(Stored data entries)
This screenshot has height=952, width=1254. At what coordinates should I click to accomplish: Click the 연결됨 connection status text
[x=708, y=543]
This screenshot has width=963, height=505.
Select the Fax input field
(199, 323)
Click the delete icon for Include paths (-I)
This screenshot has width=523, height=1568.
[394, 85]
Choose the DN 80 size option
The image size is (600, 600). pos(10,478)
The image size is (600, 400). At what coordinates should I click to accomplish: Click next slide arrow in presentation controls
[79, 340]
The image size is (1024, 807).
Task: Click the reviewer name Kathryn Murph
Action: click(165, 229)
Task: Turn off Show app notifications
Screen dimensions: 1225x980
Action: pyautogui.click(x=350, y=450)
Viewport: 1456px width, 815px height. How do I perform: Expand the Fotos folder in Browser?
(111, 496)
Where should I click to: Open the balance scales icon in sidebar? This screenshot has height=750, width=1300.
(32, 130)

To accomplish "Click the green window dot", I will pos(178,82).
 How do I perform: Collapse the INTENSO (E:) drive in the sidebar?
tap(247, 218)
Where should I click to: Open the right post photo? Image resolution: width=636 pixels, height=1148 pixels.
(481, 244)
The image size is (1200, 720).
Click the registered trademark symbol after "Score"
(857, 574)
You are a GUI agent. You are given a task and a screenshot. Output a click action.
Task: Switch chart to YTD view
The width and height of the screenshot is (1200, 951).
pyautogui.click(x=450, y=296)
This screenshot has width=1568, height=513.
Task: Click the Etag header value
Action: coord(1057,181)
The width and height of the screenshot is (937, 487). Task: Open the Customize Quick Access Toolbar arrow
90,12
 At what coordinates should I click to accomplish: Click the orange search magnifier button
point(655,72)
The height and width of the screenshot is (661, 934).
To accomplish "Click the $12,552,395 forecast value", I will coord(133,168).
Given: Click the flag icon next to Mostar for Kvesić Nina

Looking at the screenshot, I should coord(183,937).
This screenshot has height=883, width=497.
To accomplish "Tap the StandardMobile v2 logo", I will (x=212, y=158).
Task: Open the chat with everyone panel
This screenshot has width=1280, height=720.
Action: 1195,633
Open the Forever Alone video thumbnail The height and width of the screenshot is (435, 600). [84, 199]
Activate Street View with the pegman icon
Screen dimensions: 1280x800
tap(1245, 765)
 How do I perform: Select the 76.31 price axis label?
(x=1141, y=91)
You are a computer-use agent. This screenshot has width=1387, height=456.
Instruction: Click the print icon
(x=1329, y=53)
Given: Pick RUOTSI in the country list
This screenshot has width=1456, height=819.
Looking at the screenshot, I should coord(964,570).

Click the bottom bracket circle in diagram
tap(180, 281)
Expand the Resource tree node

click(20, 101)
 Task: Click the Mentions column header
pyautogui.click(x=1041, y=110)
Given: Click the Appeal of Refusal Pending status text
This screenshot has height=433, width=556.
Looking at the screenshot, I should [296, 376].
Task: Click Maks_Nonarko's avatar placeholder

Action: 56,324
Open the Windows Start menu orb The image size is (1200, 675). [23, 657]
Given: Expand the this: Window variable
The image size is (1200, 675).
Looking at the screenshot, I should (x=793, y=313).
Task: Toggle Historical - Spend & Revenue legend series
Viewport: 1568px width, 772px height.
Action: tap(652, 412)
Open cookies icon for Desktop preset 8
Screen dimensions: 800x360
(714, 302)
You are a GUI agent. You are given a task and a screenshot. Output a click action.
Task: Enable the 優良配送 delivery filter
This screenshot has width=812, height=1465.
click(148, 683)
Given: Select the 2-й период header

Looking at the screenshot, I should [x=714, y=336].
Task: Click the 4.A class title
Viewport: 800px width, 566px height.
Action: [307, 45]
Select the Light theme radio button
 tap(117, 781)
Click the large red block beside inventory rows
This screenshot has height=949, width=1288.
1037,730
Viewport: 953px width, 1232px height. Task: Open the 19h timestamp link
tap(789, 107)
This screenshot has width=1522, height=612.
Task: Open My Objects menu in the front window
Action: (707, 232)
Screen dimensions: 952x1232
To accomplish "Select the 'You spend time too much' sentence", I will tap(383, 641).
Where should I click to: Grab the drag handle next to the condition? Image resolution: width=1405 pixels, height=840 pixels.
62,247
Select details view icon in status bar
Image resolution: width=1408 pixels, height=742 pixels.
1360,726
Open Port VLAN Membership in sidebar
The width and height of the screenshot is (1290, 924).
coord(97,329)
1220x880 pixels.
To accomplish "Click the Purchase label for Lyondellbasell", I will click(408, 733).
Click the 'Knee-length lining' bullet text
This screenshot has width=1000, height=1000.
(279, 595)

> _Task requirements_:
Print every record above exactly as written.

> _Written response_:
This screenshot has height=952, width=1254. At what coordinates should I click to accomplish: Click the 연결됨 connection status text
[x=708, y=543]
This screenshot has width=963, height=505.
Select the Fax input field
(199, 323)
Click the delete icon for Include paths (-I)
This screenshot has width=523, height=1568.
[394, 85]
Choose the DN 80 size option
The image size is (600, 600). pos(10,478)
The image size is (600, 400). At what coordinates should I click to accomplish: Click next slide arrow in presentation controls
[79, 340]
The image size is (1024, 807).
Task: Click the reviewer name Kathryn Murph
Action: click(165, 229)
Task: Turn off Show app notifications
Screen dimensions: 1225x980
Action: pyautogui.click(x=350, y=450)
Viewport: 1456px width, 815px height. How do I perform: Expand the Fotos folder in Browser?
(111, 496)
Where should I click to: Open the balance scales icon in sidebar? This screenshot has height=750, width=1300.
(32, 130)

To accomplish "Click the green window dot", I will pos(178,82).
 How do I perform: Collapse the INTENSO (E:) drive in the sidebar?
tap(247, 218)
Where should I click to: Open the right post photo? Image resolution: width=636 pixels, height=1148 pixels.
(481, 244)
The image size is (1200, 720).
Click the registered trademark symbol after "Score"
(857, 574)
You are a GUI agent. You are given a task and a screenshot. Output a click action.
Task: Switch chart to YTD view
The width and height of the screenshot is (1200, 951).
pyautogui.click(x=450, y=296)
This screenshot has width=1568, height=513.
Task: Click the Etag header value
Action: coord(1057,181)
The width and height of the screenshot is (937, 487). Task: Open the Customize Quick Access Toolbar arrow
90,12
 At what coordinates should I click to accomplish: Click the orange search magnifier button
point(655,72)
The height and width of the screenshot is (661, 934).
To accomplish "Click the $12,552,395 forecast value", I will coord(133,168).
Given: Click the flag icon next to Mostar for Kvesić Nina

Looking at the screenshot, I should coord(183,937).
This screenshot has height=883, width=497.
To accomplish "Tap the StandardMobile v2 logo", I will (x=212, y=158).
Task: Open the chat with everyone panel
This screenshot has width=1280, height=720.
Action: 1195,633
Open the Forever Alone video thumbnail The height and width of the screenshot is (435, 600). [84, 199]
Activate Street View with the pegman icon
Screen dimensions: 1280x800
tap(1245, 765)
 How do I perform: Select the 76.31 price axis label?
(x=1141, y=91)
You are a computer-use agent. This screenshot has width=1387, height=456.
Instruction: Click the print icon
(x=1329, y=53)
Given: Pick RUOTSI in the country list
This screenshot has width=1456, height=819.
Looking at the screenshot, I should coord(964,570).

Click the bottom bracket circle in diagram
tap(180, 281)
Expand the Resource tree node

click(20, 101)
 Task: Click the Mentions column header
pyautogui.click(x=1041, y=110)
Given: Click the Appeal of Refusal Pending status text
This screenshot has height=433, width=556.
Looking at the screenshot, I should [296, 376].
Task: Click Maks_Nonarko's avatar placeholder

Action: 56,324
Open the Windows Start menu orb The image size is (1200, 675). [23, 657]
Given: Expand the this: Window variable
The image size is (1200, 675).
Looking at the screenshot, I should (x=793, y=313).
Task: Toggle Historical - Spend & Revenue legend series
Viewport: 1568px width, 772px height.
Action: tap(652, 412)
Open cookies icon for Desktop preset 8
Screen dimensions: 800x360
(714, 302)
You are a GUI agent. You are given a task and a screenshot. Output a click action.
Task: Enable the 優良配送 delivery filter
This screenshot has width=812, height=1465.
click(148, 683)
Given: Select the 2-й период header

Looking at the screenshot, I should [x=714, y=336].
Task: Click the 4.A class title
Viewport: 800px width, 566px height.
Action: [307, 45]
Select the Light theme radio button
 tap(117, 781)
Click the large red block beside inventory rows
This screenshot has height=949, width=1288.
1037,730
Viewport: 953px width, 1232px height. Task: Open the 19h timestamp link
tap(789, 107)
This screenshot has width=1522, height=612.
Task: Open My Objects menu in the front window
Action: (707, 232)
Screen dimensions: 952x1232
To accomplish "Select the 'You spend time too much' sentence", I will tap(383, 641).
Where should I click to: Grab the drag handle next to the condition? Image resolution: width=1405 pixels, height=840 pixels.
62,247
Select details view icon in status bar
Image resolution: width=1408 pixels, height=742 pixels.
1360,726
Open Port VLAN Membership in sidebar
The width and height of the screenshot is (1290, 924).
coord(97,329)
1220x880 pixels.
To accomplish "Click the Purchase label for Lyondellbasell", I will click(408, 733).
Click the 'Knee-length lining' bullet text
This screenshot has width=1000, height=1000.
(279, 595)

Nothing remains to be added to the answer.